- [TRY IT]: Would you reproduce each line below exactly, leaving every picture out?

- [SUPPLIED ENTRIES]:
↓↓↓

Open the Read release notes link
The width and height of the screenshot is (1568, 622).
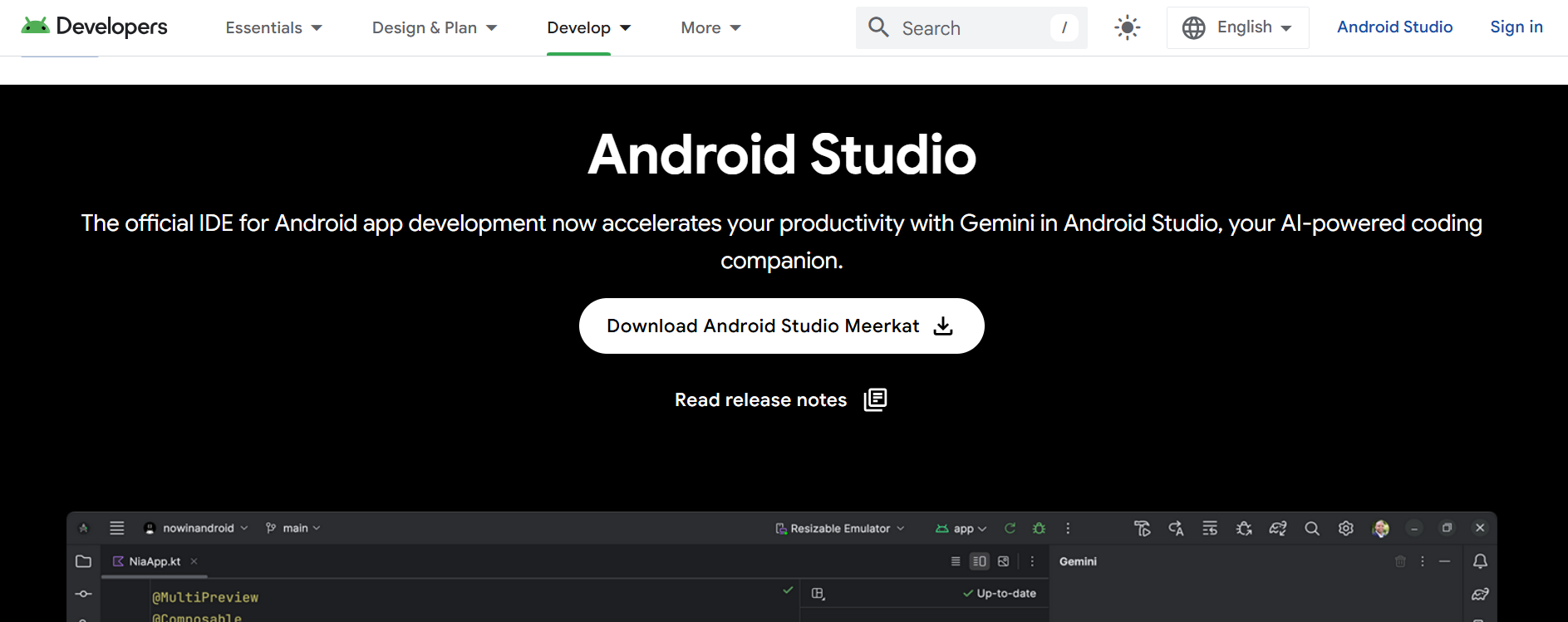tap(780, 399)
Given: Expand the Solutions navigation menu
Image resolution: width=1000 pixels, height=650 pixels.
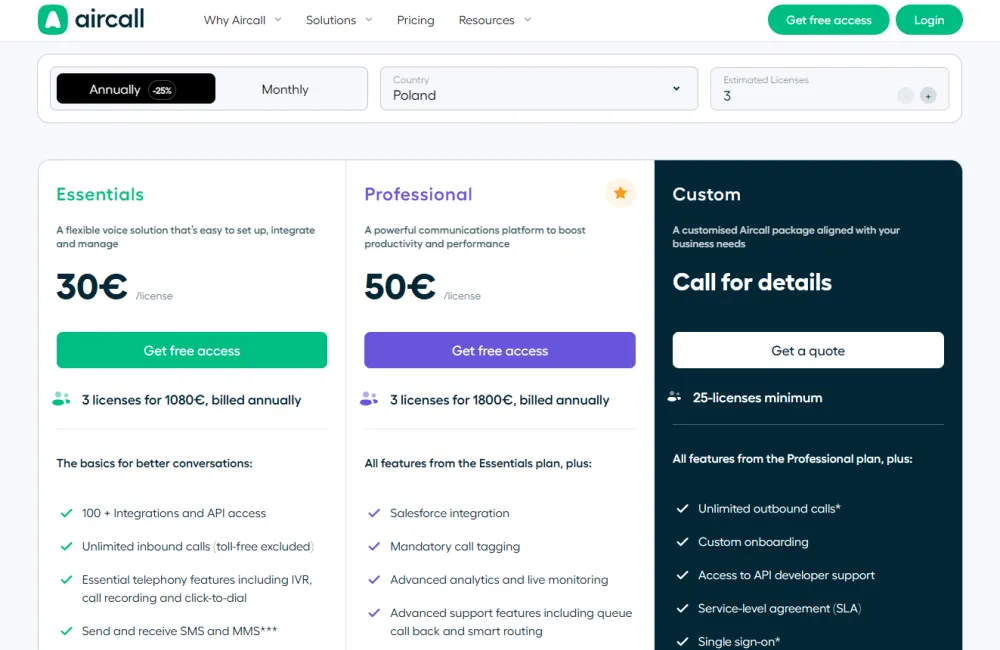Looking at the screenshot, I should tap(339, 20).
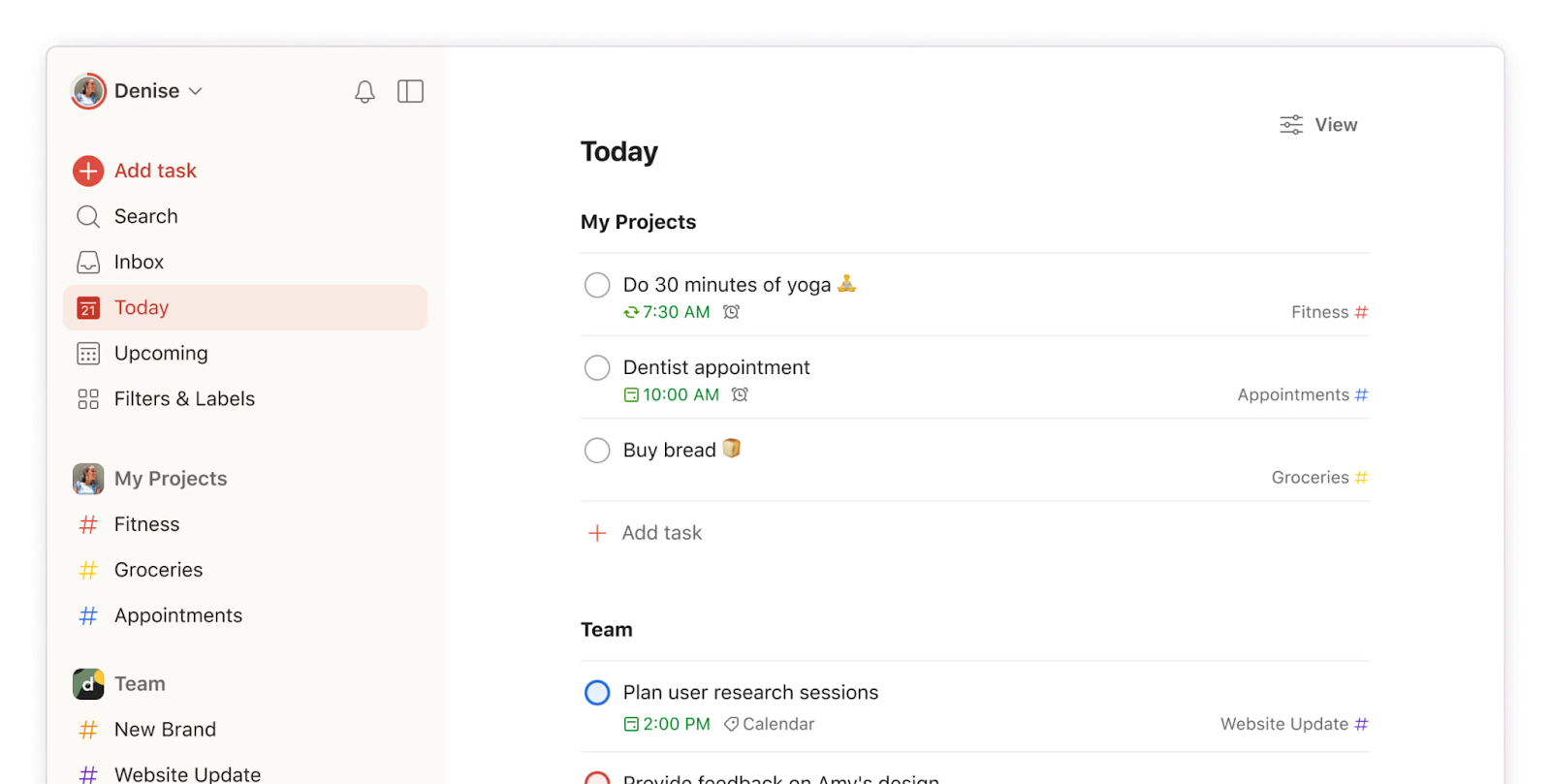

↑↑↑

- [SOLUTION TO THE PROBLEM]:
Open the Read release notes link
The width and height of the screenshot is (1568, 622).
tap(780, 399)
Given: Expand the Solutions navigation menu
Image resolution: width=1000 pixels, height=650 pixels.
Looking at the screenshot, I should tap(339, 20).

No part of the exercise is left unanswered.